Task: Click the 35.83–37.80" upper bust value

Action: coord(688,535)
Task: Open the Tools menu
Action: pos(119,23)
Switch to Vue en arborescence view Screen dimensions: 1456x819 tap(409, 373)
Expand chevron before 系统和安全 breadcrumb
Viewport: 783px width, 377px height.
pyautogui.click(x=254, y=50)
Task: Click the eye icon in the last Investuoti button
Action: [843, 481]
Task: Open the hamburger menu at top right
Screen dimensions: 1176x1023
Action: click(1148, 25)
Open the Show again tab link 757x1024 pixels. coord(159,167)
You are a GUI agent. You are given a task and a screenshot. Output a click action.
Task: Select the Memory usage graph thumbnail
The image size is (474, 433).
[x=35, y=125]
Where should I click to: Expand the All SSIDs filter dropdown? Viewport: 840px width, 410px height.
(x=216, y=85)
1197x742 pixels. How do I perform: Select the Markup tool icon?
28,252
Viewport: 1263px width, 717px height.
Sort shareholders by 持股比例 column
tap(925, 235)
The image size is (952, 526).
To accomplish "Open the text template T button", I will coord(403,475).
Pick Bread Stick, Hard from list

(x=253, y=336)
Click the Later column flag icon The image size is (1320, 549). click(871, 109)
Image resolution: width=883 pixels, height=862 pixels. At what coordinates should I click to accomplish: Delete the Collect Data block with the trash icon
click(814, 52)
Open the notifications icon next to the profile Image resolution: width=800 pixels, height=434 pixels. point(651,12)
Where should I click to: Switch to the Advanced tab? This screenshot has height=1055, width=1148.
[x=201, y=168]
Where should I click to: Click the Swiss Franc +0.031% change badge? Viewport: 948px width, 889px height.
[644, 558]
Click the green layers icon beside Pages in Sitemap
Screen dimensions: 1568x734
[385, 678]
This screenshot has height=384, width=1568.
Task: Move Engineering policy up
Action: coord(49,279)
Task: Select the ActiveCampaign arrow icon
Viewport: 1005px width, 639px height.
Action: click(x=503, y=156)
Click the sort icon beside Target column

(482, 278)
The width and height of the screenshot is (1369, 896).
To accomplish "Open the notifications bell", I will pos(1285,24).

WHAT NEEDS TO BE DONE >> Output, exactly and in full, the lines from the start of the entries above through the line that contains "Task: Open the hamburger menu at top right".

RESULT OF THE TASK >>
Task: Click the 35.83–37.80" upper bust value

Action: coord(688,535)
Task: Open the Tools menu
Action: pos(119,23)
Switch to Vue en arborescence view Screen dimensions: 1456x819 tap(409, 373)
Expand chevron before 系统和安全 breadcrumb
Viewport: 783px width, 377px height.
pyautogui.click(x=254, y=50)
Task: Click the eye icon in the last Investuoti button
Action: [843, 481]
Task: Open the hamburger menu at top right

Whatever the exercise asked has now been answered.